(Stored entries)
__________

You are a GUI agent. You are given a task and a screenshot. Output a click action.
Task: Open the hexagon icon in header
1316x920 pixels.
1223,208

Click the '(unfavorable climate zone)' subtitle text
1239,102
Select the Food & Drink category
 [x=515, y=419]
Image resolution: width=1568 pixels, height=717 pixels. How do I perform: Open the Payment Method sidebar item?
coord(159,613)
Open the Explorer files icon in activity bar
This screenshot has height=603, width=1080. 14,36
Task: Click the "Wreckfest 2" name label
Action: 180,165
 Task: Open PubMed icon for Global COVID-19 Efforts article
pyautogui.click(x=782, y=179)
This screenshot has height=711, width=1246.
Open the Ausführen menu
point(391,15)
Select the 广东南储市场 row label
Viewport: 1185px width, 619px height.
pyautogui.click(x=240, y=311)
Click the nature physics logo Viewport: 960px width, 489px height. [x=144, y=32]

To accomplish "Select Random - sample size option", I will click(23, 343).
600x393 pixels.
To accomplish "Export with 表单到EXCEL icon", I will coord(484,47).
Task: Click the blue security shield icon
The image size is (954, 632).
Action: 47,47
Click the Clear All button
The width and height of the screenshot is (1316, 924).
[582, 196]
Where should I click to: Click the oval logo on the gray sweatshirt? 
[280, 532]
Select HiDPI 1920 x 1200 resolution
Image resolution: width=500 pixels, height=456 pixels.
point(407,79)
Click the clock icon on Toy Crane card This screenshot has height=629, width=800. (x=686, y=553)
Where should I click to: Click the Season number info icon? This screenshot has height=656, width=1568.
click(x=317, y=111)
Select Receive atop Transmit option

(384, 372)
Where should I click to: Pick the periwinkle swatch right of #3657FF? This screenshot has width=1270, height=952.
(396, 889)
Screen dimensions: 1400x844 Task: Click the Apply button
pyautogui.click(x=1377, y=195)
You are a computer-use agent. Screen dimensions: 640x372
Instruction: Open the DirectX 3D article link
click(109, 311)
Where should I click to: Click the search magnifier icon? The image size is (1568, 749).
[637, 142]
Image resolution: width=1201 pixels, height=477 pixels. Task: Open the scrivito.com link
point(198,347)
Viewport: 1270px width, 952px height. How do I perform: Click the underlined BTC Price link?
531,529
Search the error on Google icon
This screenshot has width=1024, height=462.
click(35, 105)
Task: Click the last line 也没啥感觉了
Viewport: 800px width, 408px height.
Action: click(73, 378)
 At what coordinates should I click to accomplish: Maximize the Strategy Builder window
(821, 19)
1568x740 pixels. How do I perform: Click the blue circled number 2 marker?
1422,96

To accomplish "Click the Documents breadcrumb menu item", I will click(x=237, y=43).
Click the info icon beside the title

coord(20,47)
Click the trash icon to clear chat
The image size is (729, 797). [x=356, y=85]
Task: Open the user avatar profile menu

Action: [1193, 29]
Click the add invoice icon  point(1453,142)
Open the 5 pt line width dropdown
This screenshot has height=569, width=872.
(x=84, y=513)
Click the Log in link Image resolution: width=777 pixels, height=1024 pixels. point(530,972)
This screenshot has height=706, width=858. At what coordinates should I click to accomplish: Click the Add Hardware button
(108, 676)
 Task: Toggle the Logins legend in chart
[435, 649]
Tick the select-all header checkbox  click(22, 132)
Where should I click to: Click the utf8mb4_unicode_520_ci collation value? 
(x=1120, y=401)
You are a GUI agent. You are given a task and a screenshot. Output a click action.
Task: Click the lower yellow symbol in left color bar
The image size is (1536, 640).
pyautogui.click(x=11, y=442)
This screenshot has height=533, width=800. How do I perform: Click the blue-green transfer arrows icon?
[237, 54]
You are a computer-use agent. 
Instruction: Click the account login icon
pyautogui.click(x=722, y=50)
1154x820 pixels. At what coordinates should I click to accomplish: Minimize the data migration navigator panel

__________

Copy out every one of the records above word for word, changing nothing.

You are a GUI agent. You are given a task and a screenshot. Output a click action.
Task: Open the hexagon icon in header
1316x920 pixels.
1223,208

Click the '(unfavorable climate zone)' subtitle text
1239,102
Select the Food & Drink category
 [x=515, y=419]
Image resolution: width=1568 pixels, height=717 pixels. How do I perform: Open the Payment Method sidebar item?
coord(159,613)
Open the Explorer files icon in activity bar
This screenshot has height=603, width=1080. 14,36
Task: Click the "Wreckfest 2" name label
Action: 180,165
 Task: Open PubMed icon for Global COVID-19 Efforts article
pyautogui.click(x=782, y=179)
This screenshot has height=711, width=1246.
Open the Ausführen menu
point(391,15)
Select the 广东南储市场 row label
Viewport: 1185px width, 619px height.
pyautogui.click(x=240, y=311)
Click the nature physics logo Viewport: 960px width, 489px height. [x=144, y=32]

To accomplish "Select Random - sample size option", I will click(23, 343).
600x393 pixels.
To accomplish "Export with 表单到EXCEL icon", I will coord(484,47).
Task: Click the blue security shield icon
The image size is (954, 632).
Action: 47,47
Click the Clear All button
The width and height of the screenshot is (1316, 924).
[582, 196]
Where should I click to: Click the oval logo on the gray sweatshirt? 
[280, 532]
Select HiDPI 1920 x 1200 resolution
Image resolution: width=500 pixels, height=456 pixels.
point(407,79)
Click the clock icon on Toy Crane card This screenshot has height=629, width=800. (x=686, y=553)
Where should I click to: Click the Season number info icon? This screenshot has height=656, width=1568.
click(x=317, y=111)
Select Receive atop Transmit option

(384, 372)
Where should I click to: Pick the periwinkle swatch right of #3657FF? This screenshot has width=1270, height=952.
(396, 889)
Screen dimensions: 1400x844 Task: Click the Apply button
pyautogui.click(x=1377, y=195)
You are a computer-use agent. Screen dimensions: 640x372
Instruction: Open the DirectX 3D article link
click(109, 311)
Where should I click to: Click the search magnifier icon? The image size is (1568, 749).
[637, 142]
Image resolution: width=1201 pixels, height=477 pixels. Task: Open the scrivito.com link
point(198,347)
Viewport: 1270px width, 952px height. How do I perform: Click the underlined BTC Price link?
531,529
Search the error on Google icon
This screenshot has width=1024, height=462.
click(35, 105)
Task: Click the last line 也没啥感觉了
Viewport: 800px width, 408px height.
Action: click(73, 378)
 At what coordinates should I click to accomplish: Maximize the Strategy Builder window
(821, 19)
1568x740 pixels. How do I perform: Click the blue circled number 2 marker?
1422,96

To accomplish "Click the Documents breadcrumb menu item", I will click(x=237, y=43).
Click the info icon beside the title

coord(20,47)
Click the trash icon to clear chat
The image size is (729, 797). [x=356, y=85]
Task: Open the user avatar profile menu

Action: [1193, 29]
Click the add invoice icon  point(1453,142)
Open the 5 pt line width dropdown
This screenshot has height=569, width=872.
(x=84, y=513)
Click the Log in link Image resolution: width=777 pixels, height=1024 pixels. point(530,972)
This screenshot has height=706, width=858. At what coordinates should I click to accomplish: Click the Add Hardware button
(108, 676)
 Task: Toggle the Logins legend in chart
[435, 649]
Tick the select-all header checkbox  click(22, 132)
Where should I click to: Click the utf8mb4_unicode_520_ci collation value? 
(x=1120, y=401)
You are a GUI agent. You are given a task and a screenshot. Output a click action.
Task: Click the lower yellow symbol in left color bar
The image size is (1536, 640).
pyautogui.click(x=11, y=442)
This screenshot has height=533, width=800. How do I perform: Click the blue-green transfer arrows icon?
[237, 54]
You are a computer-use agent. 
Instruction: Click the account login icon
pyautogui.click(x=722, y=50)
1154x820 pixels. At what coordinates should I click to accomplish: Minimize the data migration navigator panel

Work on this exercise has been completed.